June 1, 2022

SIFMA and ABA Urge SEC to Delay Effective Date for Crypto SAB

Steven Lofchie Commentary by Steven Lofchie

SIFMA and the American Bankers Association ("ABA") urged the SEC to delay the effective date of Staff Accounting Bulletin No. 121 ("SAB"), which would require firms providing custody for crypto-assets to bring those assets onto their balances sheets.

In the joint letter, the trade associations raised concerns that member organizations will not have enough time to evaluate and analyze existing safeguarding arrangements and develop appropriate processes and internal controls designed to achieve compliance with the accounting bulletin.

The associations noted that other banking agencies such as the Federal Reserve Board, the FDIC and the OCC are "jointly evaluating a number of crypto-asset activities in which banking institutions may be interested, and plan to provide greater clarity on such activities within the context of their respective frameworks." Given that ongoing evaluation, SIFMA and ABA requested that the SEC delay the effective date of SAB No. 121 until the later of January 1, 2023 or the finalization of the efforts of the banking agencies.

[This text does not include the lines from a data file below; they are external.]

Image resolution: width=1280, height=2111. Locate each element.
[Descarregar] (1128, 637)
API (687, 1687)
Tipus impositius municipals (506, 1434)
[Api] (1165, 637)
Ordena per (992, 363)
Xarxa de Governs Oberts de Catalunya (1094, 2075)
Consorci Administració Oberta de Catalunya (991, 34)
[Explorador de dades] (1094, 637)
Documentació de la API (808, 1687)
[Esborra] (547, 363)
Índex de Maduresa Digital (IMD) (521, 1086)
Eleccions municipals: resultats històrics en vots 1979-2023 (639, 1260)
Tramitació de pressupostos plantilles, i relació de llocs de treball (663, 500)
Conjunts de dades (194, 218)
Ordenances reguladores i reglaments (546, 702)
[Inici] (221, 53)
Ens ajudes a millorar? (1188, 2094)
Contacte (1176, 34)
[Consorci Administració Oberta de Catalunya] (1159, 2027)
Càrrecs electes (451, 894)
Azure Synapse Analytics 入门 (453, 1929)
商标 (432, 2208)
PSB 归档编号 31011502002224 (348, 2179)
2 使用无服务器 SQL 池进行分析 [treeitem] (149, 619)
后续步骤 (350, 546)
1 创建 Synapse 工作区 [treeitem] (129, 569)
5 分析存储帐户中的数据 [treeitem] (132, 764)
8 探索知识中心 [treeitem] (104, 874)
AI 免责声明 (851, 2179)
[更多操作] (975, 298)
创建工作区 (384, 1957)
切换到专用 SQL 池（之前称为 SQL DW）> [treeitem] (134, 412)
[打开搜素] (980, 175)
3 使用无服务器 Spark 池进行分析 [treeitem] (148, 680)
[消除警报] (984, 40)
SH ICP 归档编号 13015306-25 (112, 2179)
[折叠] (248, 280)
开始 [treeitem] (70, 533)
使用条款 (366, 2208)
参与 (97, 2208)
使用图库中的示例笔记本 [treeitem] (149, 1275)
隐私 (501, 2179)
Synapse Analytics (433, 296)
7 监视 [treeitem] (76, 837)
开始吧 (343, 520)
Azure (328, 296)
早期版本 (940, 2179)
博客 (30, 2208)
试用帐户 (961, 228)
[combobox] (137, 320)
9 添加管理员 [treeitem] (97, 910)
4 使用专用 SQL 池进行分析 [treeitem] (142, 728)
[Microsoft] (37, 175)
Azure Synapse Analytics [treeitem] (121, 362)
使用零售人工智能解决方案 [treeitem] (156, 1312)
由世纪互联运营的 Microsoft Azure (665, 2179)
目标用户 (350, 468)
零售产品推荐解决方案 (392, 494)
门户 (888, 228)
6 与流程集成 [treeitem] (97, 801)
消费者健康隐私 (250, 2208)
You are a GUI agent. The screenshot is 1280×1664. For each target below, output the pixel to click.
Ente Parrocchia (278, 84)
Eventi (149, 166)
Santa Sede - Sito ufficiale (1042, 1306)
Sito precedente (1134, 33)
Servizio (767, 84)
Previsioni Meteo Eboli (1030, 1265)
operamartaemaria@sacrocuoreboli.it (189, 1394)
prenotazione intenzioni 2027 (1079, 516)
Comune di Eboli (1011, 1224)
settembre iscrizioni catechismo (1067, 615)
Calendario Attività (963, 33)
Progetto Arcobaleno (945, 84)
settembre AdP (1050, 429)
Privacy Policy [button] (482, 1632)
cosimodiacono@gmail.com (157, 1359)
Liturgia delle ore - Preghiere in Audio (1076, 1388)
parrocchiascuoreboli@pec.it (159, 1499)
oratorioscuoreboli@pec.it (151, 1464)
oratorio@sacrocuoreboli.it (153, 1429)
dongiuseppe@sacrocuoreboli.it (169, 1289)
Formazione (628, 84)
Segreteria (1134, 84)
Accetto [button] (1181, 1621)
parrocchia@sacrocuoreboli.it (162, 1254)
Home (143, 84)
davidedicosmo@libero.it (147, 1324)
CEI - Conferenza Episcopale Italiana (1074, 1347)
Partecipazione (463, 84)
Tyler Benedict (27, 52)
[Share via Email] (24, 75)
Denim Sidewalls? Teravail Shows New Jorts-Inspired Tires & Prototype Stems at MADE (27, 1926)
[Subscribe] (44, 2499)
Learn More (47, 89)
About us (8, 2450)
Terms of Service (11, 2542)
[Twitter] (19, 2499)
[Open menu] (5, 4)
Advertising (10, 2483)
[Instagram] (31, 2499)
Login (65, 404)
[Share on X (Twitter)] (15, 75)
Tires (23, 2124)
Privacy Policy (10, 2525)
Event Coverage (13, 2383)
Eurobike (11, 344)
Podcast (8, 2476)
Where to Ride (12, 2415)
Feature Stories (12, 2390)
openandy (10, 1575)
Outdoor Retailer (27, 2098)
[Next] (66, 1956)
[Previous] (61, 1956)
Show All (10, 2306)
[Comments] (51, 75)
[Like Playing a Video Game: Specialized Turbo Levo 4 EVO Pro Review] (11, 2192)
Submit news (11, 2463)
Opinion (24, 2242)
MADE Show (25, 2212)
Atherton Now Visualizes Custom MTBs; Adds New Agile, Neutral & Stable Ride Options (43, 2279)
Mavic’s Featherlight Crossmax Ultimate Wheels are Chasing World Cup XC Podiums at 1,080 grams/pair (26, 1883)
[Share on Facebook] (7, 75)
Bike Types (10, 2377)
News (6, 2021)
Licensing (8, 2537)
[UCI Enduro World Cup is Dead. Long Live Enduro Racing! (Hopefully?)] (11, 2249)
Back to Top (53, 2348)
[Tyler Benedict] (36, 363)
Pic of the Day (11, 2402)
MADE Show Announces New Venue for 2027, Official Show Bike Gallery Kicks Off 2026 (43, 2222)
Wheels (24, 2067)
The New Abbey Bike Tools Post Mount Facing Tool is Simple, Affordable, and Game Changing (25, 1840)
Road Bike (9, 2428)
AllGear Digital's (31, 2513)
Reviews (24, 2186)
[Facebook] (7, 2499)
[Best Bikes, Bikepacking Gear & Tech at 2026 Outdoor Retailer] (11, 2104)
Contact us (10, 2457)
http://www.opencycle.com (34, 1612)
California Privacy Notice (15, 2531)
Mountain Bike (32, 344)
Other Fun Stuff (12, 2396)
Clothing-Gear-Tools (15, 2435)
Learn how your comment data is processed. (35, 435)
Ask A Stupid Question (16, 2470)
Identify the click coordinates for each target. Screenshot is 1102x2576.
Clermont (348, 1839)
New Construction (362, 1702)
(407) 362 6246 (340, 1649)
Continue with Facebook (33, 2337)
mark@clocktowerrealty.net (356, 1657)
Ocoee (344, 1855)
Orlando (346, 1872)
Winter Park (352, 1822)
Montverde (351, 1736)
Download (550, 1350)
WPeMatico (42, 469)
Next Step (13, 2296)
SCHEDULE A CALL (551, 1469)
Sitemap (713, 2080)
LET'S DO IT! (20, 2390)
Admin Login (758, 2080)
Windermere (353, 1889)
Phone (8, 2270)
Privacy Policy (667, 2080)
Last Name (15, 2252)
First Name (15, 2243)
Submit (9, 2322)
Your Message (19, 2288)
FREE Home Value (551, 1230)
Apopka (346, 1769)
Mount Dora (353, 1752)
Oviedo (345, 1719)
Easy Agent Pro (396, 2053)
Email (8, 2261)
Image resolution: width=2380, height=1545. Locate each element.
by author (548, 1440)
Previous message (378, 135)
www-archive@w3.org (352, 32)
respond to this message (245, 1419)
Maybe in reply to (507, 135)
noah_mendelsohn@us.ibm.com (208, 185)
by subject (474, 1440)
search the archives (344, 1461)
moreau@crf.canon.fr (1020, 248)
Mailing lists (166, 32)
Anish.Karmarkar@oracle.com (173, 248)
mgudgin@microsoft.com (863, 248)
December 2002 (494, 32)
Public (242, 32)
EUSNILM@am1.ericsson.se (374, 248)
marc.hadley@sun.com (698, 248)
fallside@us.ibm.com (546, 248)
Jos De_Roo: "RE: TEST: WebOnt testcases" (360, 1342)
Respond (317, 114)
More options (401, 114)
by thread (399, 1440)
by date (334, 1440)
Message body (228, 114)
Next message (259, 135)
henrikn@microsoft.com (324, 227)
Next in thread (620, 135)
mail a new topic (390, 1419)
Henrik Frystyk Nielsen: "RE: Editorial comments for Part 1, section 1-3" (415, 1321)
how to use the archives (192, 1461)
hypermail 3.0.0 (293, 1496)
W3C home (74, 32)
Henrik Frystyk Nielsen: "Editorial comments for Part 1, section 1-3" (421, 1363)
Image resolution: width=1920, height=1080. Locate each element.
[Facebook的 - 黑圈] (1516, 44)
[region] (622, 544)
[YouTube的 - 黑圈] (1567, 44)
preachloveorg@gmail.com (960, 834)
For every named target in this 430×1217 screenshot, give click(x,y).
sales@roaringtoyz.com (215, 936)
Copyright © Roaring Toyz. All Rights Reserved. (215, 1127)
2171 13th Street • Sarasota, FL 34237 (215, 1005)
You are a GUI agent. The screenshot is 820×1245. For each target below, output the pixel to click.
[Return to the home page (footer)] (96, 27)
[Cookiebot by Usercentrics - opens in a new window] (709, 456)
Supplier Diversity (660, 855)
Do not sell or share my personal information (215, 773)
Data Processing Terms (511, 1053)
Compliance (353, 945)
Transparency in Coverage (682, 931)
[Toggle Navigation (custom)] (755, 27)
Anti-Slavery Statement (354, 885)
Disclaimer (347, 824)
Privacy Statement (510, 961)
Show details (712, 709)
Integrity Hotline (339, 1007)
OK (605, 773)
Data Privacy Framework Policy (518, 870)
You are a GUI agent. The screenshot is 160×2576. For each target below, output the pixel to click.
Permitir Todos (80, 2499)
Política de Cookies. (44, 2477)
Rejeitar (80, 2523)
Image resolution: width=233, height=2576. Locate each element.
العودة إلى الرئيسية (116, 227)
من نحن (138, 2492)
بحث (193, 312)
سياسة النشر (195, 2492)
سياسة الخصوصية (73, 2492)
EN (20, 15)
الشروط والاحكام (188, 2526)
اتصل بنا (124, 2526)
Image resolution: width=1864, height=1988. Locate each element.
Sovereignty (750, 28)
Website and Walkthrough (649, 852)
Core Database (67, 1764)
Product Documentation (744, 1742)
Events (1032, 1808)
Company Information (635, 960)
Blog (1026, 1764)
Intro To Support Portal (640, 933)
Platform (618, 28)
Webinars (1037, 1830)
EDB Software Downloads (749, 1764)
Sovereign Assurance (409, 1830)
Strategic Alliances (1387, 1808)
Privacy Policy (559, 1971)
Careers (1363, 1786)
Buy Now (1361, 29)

Alternatively, if the SEC deems that a deferral of the effective date is not appropriate, the associations requested a phased implementation, where the rule would initially only apply to situations where the registrant is directly safeguarding crypto-assets.

In addition, the associations highlighted that while the majority of their members have very limited involvement in directly safeguarding cryptocurrencies, some are indirectly involved or are involved in other cryptocurrency-asset-related activities. The associations stated that firms that do not directly safeguard crypto-assets, including those that:

  • safeguard cryptocurrencies through a third-party custodian;

  • "tokenize" non-digital financial products via blockchain and provide custodial services for those assets; or

  • act as a fiduciary of an account that holds crypto-assets,

may be subject to the wide ranging impact of SAB No. 121.


In December 2020, the SEC requested comment on a proposal allowing limited purpose broker-dealers to custody digital asset securities. The proposal was so restrictive as to be unworkable; it would not have allowed the limited purpose broker-dealers to custody cryptocurrencies. The SEC's proposed accounting treatment for the custody of digital assets entirely puts the kibosh to that proposal, as the capital charges associated with the SEC's treatment of custody by a broker-dealer would make it impossibly expensive for a broker-dealer to provide custodial services as to digital assets.

While the SEC may talk about encouraging firms involved in digital assets to find a path forward to work with the agency, the agency continues to erect substantial barriers to allowing the development of a digital asset infrastructure.